L'habit ne fait pas le moine, le sticker SOS homophobie ne fait pas la non-homophobe

Ce mardi 16 avril, invitée de l'émission Le Grand Journal sur Canal +, Frigide Barjot arborait un sticker de SOS homophobie sur son t-shirt.
Son espoir de se dédouaner de sa responsabilité quant à la radicalisation du mouvement « La manif pour tous » est, et restera, un combat vain tellement les violences de ces dernières semaines et derniers mois marqueront à jamais les citoyen-ne-s épris-es d'égalité.

Nos premières pensées, vont aux victimes d'homophobie, à leur entourage, à nos bénévoles et aux soutiens de SOS homophobie qui se sentent, encore une fois souillé-e-s, par les excès télévisuels de la porte-parole d'un mouvement qui n'a de cesse de justifier l'inégalité des droits entre hétérosexuel-le-s et homosexuel-le-s ainsi que l'infériorisation de ces dernier-e-s. Or c'est bien cette hiérarchisation, ce dénigrement des personnes homosexuelles qui est à la source de tout comportement homophobe qu'il s'agisse de l'opposition à l'égalité des droits, de violences verbales ou de violences physiques.

Alors que notre association n'a jamais reçu autant de témoignages de personnes victimes de violences et de discriminations en raison de leur orientation sexuelle et de leur identité de genre, que les victimes qui nous contactent font souvent référence du mal causé par les prises de paroles de Madame Barjot et par les actions de son collectif, SOS homophobie ne peut que se révolter face à cette dernière provocation de la part de Frigide Barjot.
Lorsque l'on a pris la tête d'un mouvement cause de si nombreuses souffrances et violences, cause d'un tel climat, aucun sticker ne peut absoudre de sa responsabilité.

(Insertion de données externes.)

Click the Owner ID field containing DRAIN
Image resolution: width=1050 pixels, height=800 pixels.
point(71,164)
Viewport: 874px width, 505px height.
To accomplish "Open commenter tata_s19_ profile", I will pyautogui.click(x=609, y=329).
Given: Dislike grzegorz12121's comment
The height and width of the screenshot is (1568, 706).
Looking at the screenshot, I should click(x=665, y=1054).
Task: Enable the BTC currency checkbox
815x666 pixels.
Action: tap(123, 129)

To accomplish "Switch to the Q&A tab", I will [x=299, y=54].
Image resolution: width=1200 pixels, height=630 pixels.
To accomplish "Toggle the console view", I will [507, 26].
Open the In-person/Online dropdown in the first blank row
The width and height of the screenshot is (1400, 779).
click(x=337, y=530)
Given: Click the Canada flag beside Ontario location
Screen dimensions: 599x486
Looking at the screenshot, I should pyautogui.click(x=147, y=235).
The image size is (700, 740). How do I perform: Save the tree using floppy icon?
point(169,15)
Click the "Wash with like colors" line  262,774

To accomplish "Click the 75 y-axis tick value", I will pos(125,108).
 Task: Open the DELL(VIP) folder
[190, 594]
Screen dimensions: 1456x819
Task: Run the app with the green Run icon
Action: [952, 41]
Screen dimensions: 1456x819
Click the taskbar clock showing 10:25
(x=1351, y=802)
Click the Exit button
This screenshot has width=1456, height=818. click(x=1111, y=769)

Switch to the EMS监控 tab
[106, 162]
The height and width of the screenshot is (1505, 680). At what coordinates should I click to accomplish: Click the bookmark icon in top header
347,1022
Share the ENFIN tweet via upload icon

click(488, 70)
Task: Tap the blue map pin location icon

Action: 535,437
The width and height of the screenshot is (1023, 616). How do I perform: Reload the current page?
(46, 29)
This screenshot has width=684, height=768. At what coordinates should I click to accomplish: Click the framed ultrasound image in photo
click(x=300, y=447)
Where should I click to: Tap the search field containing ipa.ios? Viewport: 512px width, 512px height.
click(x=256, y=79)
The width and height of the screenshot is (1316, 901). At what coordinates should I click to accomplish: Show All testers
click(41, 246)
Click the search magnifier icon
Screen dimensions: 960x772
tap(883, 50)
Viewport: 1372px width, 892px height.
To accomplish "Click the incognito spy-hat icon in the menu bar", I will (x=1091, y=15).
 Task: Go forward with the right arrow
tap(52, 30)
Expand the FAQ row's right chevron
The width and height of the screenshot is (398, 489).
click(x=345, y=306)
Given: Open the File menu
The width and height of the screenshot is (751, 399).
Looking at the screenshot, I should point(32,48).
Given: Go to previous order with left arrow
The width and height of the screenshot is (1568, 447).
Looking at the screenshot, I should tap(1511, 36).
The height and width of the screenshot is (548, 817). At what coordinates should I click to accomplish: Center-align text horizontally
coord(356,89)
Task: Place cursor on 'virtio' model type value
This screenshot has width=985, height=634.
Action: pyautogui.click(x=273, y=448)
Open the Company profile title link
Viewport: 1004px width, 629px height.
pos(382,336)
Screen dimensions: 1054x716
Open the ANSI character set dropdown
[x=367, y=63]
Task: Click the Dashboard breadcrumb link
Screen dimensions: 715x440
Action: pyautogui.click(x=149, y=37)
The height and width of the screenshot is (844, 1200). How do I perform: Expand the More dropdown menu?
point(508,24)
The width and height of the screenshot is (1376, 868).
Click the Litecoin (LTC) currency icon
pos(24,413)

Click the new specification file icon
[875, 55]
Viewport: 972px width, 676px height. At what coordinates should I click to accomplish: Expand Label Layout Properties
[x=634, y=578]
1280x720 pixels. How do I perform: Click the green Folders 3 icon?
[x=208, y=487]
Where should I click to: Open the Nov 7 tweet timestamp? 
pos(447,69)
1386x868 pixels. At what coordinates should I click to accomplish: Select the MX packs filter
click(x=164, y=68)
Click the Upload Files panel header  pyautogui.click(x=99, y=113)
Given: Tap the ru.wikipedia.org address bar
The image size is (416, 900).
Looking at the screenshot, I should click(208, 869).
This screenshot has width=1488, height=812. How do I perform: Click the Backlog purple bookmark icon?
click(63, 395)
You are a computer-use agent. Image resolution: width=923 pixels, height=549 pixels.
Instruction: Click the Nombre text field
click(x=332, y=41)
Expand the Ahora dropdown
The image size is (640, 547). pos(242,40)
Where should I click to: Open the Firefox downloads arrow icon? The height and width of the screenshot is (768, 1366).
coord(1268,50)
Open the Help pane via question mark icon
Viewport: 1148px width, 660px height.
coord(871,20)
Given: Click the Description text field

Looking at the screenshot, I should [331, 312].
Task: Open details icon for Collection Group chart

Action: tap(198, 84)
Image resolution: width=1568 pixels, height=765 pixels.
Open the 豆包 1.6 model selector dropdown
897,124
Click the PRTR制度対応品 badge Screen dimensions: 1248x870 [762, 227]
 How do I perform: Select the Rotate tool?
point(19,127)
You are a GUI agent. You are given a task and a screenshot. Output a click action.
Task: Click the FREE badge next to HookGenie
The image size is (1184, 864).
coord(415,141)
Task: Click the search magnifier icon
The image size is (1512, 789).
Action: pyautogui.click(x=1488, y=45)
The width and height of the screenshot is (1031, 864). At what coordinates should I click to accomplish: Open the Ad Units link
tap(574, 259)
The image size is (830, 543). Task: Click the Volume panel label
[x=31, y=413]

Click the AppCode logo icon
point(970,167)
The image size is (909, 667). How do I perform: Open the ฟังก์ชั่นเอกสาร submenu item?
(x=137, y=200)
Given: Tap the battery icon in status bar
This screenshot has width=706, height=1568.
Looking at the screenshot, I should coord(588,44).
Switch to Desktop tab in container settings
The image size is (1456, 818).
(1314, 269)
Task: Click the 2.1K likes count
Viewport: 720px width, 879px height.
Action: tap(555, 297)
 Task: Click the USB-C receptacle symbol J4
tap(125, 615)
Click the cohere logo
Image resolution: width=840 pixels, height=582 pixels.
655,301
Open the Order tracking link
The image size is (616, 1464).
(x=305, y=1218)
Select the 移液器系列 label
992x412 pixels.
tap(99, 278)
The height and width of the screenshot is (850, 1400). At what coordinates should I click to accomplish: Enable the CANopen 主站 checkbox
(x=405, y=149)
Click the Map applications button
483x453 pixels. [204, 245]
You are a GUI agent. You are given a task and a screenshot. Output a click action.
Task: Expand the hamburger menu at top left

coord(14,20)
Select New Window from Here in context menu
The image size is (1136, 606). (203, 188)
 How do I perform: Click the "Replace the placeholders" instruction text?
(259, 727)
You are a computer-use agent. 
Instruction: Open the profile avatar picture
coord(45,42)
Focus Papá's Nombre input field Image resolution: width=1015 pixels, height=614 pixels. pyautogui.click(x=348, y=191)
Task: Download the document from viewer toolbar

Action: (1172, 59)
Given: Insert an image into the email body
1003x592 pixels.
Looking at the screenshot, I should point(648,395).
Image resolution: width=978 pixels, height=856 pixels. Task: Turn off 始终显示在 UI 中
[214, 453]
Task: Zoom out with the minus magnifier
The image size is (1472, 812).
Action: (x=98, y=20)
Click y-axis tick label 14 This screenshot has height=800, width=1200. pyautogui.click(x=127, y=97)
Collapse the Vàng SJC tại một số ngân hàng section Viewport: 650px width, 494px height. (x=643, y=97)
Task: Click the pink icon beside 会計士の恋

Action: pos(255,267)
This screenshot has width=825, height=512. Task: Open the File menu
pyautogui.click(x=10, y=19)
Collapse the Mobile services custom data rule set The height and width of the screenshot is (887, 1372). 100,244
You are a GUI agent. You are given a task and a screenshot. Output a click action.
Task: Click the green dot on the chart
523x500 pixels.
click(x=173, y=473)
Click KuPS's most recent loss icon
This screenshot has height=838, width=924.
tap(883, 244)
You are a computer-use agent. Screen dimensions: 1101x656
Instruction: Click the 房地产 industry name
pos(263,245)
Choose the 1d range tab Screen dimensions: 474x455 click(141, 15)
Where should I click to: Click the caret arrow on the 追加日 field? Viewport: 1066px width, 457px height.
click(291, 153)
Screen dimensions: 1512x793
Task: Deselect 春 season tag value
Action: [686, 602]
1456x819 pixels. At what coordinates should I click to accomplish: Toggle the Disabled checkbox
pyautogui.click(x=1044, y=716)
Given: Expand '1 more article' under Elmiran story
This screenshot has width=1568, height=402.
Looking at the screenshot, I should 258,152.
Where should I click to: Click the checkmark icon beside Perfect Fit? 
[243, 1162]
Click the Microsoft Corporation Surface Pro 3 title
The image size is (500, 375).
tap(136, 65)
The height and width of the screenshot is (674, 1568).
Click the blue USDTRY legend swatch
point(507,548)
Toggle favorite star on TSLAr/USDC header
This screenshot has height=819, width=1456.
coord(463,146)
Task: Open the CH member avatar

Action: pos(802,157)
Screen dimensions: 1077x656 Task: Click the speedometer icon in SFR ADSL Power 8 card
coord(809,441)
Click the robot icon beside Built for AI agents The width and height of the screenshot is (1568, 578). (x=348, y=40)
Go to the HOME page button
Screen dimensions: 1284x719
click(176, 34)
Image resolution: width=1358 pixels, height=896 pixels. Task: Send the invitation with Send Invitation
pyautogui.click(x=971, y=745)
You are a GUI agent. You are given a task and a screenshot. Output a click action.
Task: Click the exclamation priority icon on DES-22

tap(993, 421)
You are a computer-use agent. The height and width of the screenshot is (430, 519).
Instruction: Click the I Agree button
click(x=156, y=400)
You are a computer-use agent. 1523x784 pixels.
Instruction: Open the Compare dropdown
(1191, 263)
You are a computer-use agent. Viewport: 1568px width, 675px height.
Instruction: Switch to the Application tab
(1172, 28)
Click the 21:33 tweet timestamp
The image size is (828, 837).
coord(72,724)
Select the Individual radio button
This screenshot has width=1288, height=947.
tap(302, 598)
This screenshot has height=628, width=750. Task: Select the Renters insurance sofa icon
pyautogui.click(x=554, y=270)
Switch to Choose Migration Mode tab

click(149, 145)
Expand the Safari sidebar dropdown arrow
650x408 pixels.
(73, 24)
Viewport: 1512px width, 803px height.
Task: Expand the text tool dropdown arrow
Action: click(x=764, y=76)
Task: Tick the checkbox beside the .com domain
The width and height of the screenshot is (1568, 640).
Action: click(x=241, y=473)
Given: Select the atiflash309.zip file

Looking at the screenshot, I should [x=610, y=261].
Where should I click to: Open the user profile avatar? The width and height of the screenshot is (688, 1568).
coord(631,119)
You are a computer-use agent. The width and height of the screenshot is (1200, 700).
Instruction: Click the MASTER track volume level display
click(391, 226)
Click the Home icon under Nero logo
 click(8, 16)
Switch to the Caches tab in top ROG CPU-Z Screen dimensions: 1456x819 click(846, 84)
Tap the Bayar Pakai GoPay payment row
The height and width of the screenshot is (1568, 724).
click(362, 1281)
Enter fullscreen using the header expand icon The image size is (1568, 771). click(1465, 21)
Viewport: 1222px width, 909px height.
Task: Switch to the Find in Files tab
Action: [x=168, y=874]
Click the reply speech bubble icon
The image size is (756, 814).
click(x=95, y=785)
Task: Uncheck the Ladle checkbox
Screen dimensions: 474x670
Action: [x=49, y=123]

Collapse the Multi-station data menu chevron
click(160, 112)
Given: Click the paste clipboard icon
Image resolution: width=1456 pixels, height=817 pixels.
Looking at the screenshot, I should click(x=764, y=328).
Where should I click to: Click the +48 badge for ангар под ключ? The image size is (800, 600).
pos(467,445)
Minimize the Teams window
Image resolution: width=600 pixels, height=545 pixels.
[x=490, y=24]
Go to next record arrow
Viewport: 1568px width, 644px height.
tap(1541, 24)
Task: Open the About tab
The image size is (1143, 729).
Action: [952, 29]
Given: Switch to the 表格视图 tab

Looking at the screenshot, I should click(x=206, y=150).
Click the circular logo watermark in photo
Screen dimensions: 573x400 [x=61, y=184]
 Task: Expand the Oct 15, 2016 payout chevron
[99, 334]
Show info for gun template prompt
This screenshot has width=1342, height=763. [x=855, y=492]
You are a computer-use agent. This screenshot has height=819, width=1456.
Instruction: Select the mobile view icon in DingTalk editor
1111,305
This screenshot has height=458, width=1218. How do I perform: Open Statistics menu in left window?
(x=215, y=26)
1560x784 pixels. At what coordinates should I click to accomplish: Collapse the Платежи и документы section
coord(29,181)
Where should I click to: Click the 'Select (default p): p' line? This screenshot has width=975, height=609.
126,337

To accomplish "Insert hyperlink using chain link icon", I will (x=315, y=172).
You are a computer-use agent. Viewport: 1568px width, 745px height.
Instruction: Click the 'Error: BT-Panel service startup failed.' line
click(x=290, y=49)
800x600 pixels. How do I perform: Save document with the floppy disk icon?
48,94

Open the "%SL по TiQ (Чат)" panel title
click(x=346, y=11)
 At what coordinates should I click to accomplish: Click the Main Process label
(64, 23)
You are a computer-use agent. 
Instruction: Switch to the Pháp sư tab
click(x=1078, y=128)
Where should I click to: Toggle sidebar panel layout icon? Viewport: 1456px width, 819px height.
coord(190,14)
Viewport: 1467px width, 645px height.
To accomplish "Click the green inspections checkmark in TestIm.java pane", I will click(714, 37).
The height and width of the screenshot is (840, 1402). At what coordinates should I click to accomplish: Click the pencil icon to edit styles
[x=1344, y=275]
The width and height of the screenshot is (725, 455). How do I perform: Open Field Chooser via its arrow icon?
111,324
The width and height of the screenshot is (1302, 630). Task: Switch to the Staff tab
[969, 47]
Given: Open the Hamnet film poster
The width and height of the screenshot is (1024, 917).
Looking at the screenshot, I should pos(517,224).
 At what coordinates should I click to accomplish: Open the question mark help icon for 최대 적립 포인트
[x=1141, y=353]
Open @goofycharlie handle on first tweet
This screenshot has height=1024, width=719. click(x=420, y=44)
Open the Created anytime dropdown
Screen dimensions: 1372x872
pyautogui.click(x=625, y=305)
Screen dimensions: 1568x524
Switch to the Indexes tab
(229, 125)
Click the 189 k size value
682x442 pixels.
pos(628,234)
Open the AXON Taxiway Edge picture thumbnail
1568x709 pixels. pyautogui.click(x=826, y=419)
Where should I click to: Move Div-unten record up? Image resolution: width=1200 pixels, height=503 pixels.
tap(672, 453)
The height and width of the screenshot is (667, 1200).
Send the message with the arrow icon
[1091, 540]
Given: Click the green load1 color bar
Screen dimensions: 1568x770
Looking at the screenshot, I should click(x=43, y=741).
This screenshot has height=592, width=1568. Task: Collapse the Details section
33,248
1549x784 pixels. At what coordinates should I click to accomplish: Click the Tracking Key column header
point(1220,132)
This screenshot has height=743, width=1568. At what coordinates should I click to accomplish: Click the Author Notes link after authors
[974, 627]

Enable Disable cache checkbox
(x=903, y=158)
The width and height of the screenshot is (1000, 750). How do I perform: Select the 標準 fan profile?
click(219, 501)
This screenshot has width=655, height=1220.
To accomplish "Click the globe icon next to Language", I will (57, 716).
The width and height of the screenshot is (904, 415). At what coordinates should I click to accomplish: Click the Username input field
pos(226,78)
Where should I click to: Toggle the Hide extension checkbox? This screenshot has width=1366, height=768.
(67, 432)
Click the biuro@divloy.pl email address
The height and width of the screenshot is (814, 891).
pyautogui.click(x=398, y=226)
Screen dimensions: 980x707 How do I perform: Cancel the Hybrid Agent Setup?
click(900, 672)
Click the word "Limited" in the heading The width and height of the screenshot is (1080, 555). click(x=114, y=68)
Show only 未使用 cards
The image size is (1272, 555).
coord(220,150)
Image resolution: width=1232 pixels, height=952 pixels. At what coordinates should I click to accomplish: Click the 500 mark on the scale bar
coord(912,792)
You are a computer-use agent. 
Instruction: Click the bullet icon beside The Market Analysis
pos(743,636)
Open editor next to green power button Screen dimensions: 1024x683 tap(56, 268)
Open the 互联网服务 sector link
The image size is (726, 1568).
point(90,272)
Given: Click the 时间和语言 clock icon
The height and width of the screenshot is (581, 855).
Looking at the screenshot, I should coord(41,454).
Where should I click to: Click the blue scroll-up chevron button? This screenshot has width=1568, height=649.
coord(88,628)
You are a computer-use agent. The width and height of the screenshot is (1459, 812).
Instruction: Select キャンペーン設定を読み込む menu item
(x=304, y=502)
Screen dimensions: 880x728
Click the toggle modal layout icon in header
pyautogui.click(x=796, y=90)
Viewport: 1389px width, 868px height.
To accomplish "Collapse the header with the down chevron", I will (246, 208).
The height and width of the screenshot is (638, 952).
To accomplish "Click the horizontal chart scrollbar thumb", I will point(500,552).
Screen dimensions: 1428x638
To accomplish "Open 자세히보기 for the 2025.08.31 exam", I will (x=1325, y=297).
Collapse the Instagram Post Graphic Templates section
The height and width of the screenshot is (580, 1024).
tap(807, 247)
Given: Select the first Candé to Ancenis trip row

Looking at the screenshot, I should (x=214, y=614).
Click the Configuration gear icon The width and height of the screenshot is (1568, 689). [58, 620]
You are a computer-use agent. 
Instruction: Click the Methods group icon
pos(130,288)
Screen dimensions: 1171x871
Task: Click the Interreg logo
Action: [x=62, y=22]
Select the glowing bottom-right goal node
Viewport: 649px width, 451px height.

Alors que l'augmentation du nombre de témoignages reçus en 2012 et déjà en 2013 est sans précédent, notre association ne peut que s'alarmer de la tournure dramatique des « débats » et appeler à une véritable prise de conscience : l'égalité des droits constitue une étape fondamentale dans la lutte contre l'homophobie. S'opposer à la première c'est encourager la seconde.